OPTICAL SENSING FOR FLUID-FILLED ROBOT FINGERTIPS

Dr. Nicola Ferrier
Harvard University

3:30pm Monday April 17 in Room 1307 ERB (Engineering Research Bldg)

Over the last several years, a number of sophisticated robot hands have been developed for laboratory use. However, while such hands approximate the mechanical complexity of human hands, their application in manipulation tasks remains in a primitive stage. Unlike human hands, they rely on minutely programmed task descriptions that are time-consuming to generate and susceptible to unanticipated changes in the task or the immediate environment. This is largely because they cannot use tactile information to detect and respond to changes.

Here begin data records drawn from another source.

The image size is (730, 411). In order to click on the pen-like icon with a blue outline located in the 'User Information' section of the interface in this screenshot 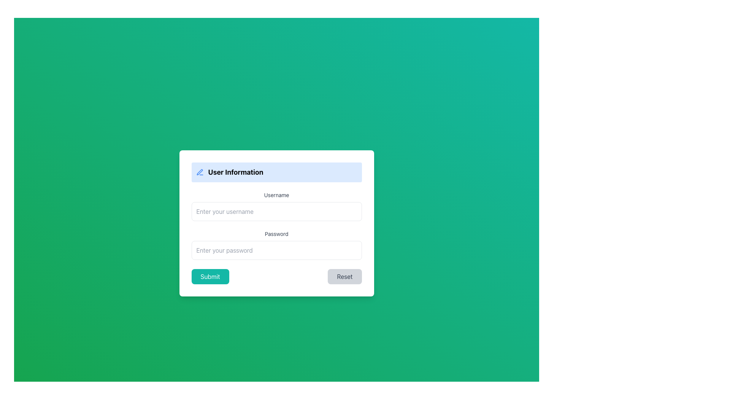, I will do `click(200, 172)`.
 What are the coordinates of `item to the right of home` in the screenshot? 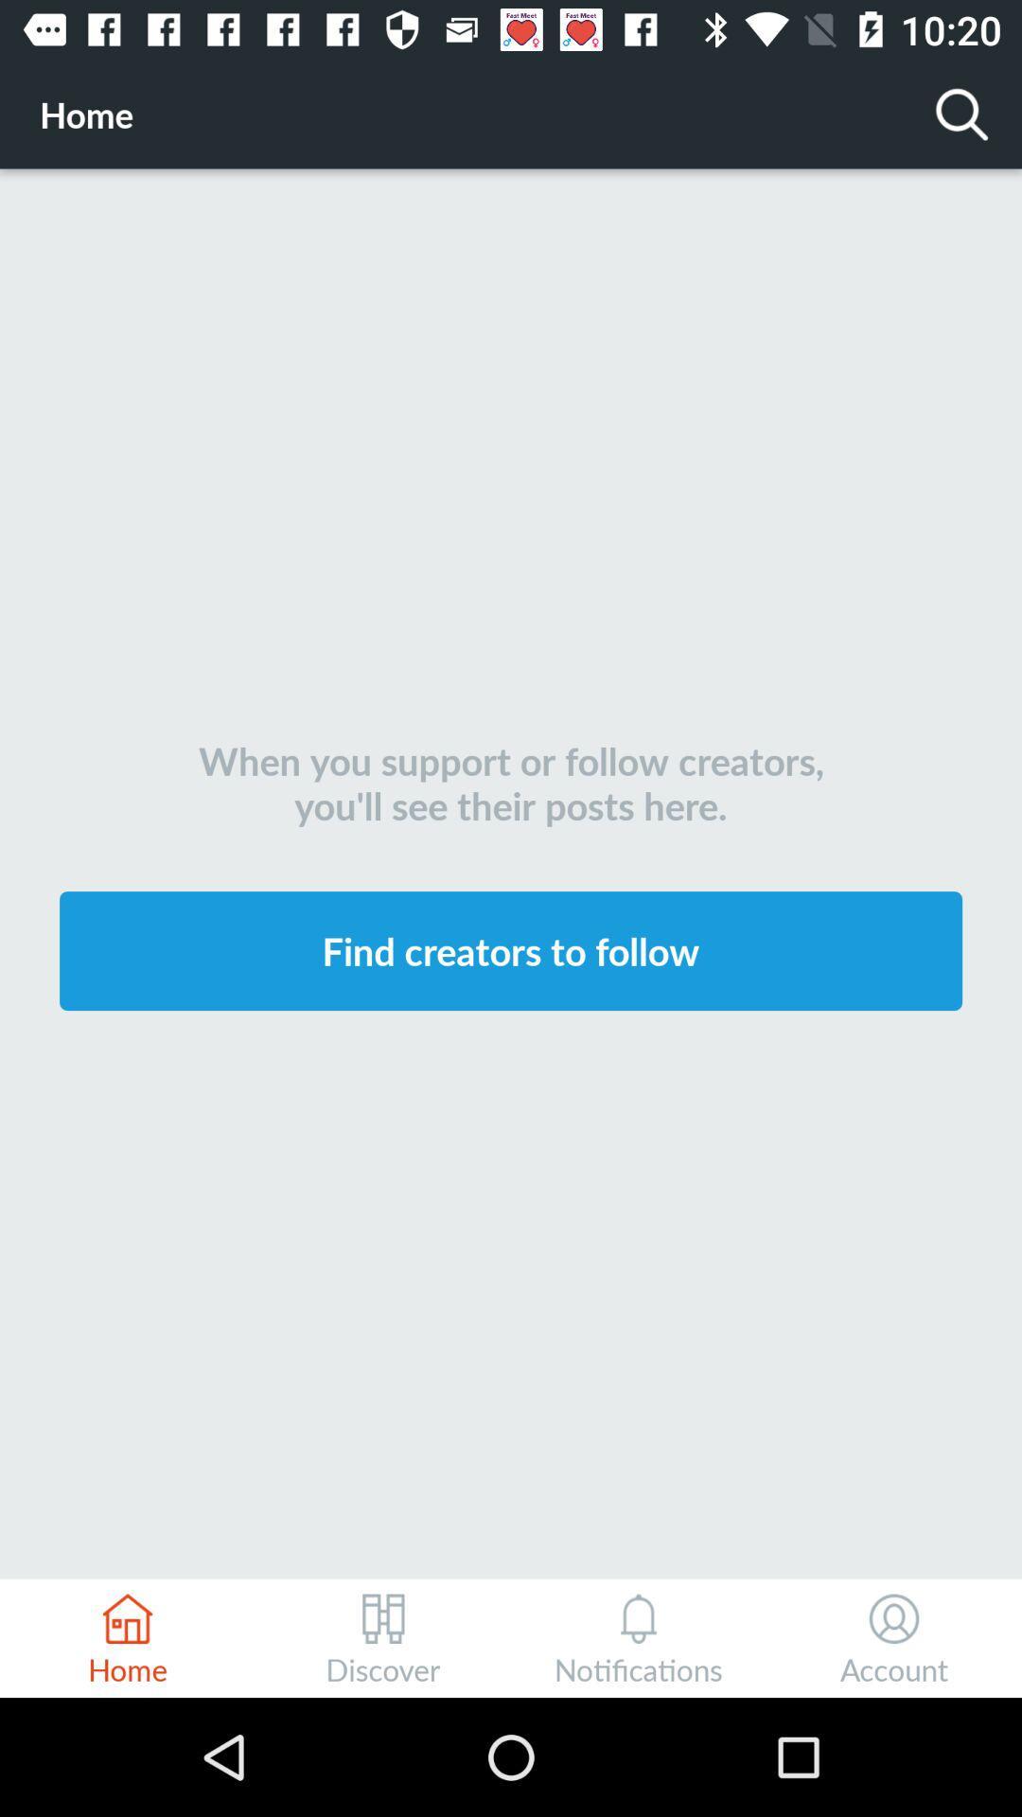 It's located at (962, 113).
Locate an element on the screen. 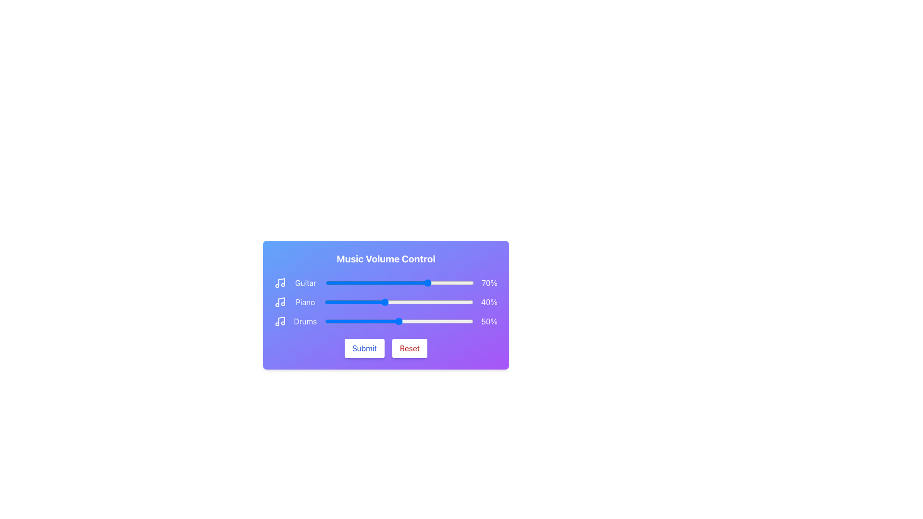  the Text Label that displays the current value (50%) associated with the 'Drums' slider control, located to the right of the slider is located at coordinates (489, 321).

We are investigating the performance of a sensing system based on reflecting light off fluid-supported membrane fingers. Fluid supported membranes, while superficially more complex than rigid fingers, are actually simpler because the effects that need to be modeled are object independent and surface independent. Most important, for this talk, we open up a new sensing modality: how to put 30,000 sensors in one milliliter! This would be tougher but there is one such sensor in wide use: the CCD. We have designed a prototype fingertip which uses a CCD sensor inside a fluid supported membrane. A dot pattern has been drawn on the inside of the membrane. Objects in contact with the membrane influence the reflectance pattern in an observable way: from such observations, we can reconstruct the shape of the membrane (and hence the shape of objects in contact with the finger).